Eight FTE (full time equivalent) teacher layoffs will offset the first $450,000 in budget cuts. The hope is these eight salary reductions will come from retiring teachers and/or resignations. More layoffs (maybe an additional 8 FTE) are possible for the second $550,000 of needed cuts. What does this mean to education? It means regardless if the teacher salary reductions come from retirement, resignation or layoffs, SVSD could have 8-16 fewer teachers next year. The impact on education could show up in 1) larger class size because fewer teachers are instructing the same number of students; or 2) in a possible loss of programming because teachers who instruct specific courses were laid off.

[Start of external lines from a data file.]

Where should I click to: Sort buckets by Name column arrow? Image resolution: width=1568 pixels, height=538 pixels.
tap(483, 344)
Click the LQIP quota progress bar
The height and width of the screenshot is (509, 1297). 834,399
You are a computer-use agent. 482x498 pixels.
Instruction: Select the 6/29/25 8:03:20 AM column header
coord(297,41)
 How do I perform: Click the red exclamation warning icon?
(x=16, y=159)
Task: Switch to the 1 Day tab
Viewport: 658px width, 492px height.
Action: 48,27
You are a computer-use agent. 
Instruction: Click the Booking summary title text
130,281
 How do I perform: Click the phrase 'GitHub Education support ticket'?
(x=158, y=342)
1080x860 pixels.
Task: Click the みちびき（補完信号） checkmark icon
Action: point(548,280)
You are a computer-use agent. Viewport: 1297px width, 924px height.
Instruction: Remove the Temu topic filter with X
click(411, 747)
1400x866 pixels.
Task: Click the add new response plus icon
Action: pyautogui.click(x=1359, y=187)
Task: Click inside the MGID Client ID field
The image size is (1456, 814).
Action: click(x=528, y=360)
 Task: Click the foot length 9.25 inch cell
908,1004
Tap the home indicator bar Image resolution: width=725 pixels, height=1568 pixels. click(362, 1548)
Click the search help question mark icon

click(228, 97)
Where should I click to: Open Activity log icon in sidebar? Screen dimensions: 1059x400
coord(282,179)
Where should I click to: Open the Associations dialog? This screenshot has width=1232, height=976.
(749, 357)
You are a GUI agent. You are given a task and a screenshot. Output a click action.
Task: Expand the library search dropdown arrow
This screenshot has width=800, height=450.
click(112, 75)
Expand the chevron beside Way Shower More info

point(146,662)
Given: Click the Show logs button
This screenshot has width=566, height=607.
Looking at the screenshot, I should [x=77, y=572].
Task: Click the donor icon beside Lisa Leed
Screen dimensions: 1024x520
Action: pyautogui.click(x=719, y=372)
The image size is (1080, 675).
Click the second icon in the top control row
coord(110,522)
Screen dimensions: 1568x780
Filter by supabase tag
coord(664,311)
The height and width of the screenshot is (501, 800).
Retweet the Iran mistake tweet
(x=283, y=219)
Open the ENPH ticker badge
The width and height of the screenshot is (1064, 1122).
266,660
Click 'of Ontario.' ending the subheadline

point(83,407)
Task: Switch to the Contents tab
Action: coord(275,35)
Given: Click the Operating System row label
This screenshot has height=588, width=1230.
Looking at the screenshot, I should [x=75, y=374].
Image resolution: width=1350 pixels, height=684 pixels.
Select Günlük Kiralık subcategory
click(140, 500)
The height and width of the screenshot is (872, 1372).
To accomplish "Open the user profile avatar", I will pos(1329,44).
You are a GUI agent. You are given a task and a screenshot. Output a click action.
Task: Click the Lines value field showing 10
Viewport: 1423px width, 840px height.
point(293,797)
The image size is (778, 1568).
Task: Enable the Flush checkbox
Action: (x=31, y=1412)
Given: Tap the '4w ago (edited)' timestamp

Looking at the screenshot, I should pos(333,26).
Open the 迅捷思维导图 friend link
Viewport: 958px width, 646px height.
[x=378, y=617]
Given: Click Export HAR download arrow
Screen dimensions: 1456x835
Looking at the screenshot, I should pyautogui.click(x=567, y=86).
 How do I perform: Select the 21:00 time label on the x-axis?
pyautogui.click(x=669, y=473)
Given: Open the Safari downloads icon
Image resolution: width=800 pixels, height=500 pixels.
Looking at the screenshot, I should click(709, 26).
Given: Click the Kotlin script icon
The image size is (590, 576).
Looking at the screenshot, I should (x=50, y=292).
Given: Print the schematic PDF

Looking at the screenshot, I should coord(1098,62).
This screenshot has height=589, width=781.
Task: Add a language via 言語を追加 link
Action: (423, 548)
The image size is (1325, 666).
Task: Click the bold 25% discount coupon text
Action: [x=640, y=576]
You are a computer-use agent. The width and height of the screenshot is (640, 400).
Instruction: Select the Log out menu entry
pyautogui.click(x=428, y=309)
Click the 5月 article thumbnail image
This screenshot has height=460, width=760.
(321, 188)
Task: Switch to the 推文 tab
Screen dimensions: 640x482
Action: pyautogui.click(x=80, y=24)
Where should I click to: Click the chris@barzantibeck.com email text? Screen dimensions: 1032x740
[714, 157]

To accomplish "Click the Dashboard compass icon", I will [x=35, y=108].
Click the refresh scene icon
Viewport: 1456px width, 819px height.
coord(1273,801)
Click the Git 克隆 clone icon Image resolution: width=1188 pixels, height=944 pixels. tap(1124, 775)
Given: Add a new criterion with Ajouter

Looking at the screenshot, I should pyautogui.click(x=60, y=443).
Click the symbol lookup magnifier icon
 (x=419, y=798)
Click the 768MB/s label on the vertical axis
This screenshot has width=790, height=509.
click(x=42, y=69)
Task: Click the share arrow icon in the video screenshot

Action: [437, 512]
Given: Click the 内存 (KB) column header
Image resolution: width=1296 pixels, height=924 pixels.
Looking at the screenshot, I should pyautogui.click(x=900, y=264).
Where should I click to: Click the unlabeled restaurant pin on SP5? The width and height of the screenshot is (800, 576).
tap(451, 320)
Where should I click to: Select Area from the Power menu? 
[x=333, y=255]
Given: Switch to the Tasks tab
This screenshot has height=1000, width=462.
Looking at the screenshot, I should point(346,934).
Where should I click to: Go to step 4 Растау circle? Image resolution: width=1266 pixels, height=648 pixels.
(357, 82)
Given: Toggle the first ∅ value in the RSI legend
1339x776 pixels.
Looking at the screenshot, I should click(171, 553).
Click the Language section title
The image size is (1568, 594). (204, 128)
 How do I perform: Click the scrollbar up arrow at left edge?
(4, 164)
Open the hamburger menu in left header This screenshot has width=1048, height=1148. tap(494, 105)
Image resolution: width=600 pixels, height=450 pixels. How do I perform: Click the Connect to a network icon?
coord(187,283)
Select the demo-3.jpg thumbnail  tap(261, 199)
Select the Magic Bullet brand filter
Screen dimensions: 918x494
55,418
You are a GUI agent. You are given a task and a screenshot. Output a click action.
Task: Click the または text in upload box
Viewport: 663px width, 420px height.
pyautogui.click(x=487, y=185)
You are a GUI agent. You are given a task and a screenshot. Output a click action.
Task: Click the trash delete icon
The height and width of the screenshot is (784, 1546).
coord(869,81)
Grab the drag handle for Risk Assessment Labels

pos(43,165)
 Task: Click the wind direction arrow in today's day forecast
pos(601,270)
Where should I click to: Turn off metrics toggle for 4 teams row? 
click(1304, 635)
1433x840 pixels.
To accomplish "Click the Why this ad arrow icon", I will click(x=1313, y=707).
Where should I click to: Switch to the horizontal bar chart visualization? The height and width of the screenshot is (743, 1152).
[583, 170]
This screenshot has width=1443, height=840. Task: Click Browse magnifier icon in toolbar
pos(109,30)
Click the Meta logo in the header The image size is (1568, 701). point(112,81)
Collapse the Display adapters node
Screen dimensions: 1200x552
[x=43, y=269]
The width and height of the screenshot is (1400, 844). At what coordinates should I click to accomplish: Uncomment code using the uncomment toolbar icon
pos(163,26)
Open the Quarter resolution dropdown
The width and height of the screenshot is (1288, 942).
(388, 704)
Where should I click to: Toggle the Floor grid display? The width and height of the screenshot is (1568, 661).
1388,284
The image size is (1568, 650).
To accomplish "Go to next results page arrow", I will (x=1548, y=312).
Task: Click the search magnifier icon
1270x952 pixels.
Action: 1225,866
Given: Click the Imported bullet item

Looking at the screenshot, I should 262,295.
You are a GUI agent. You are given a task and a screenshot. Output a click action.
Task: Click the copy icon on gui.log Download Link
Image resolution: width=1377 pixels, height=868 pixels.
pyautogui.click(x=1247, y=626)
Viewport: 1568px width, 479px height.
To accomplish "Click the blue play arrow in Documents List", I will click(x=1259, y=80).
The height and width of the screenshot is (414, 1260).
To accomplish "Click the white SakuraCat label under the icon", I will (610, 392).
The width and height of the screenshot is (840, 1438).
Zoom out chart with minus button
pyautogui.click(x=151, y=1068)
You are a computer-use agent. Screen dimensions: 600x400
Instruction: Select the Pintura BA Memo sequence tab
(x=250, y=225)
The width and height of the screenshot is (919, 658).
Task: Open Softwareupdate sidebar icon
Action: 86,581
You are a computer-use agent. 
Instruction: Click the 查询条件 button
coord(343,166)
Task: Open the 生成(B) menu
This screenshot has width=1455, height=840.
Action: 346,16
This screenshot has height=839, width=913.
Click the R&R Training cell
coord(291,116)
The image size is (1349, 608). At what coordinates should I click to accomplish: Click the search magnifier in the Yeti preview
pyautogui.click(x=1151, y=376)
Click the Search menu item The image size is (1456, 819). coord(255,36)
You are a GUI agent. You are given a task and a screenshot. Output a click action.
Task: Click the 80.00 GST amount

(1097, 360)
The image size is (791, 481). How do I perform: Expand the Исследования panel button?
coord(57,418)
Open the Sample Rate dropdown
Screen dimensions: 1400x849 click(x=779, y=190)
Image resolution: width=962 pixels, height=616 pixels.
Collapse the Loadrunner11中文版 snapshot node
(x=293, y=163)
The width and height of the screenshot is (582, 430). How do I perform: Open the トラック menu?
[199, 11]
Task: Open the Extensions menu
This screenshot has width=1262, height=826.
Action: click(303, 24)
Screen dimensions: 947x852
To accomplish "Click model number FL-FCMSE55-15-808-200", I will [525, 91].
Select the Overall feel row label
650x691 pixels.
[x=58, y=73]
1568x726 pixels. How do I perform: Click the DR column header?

The district held an E-Meeting on March 29th to detail the potential budget cuts. In a school board work session this Thursday, April 12th, at 6PM, (prior to the regular school board meeting) SVSD administration will submit its Expenditure Reduction Plan. There will be time for citizen comment regarding the plan during the 7:30PM school board meeting. The following morning, the plan will be shared on the district’s website, along with a link so residents can share comments on the proposed reductions with board members. The board will most likely vote on the reduction plan at its April 26th meeting. The SVSD School Board usually approves the yearly budget in July, but teacher layoff notices must be issued by May 15th per union contract.
Budget cuts are hard. Teacher layoffs are never easy. A loss of teachers impacts education. Curriculum, STEM and Freshman Learning Centers are funded by budgets. I heard it stated recently that SVSD can’t afford to run a FLC and three middle schools. An additional pragmatic point might be, can it afford the FLC and two middle schools? There are funding concepts to consider: increased transportation costs from longer bus routes and potential shuttles between the FLC and MSHS; increased utility costs at CKMS and TFMS; increased staffing for lunch rooms and offices potentially serving 25-75% more middle school students; CKMS might need an assistant principal as TFMS has currently has one. SVSD will have the same number of buildings, but two of those buildings will be enlarged by portables and house more students. More students equals more building overhead costs and more staffing needs. Great ideas and concepts are usually just that without funding to make them reality. As our district faces teacher layoffs next year and Washington State budget woes continue, what impact do future educational concepts have on the number of teachers in the classroom? Is losing more teachers a possibility when launching these concepts in 2013?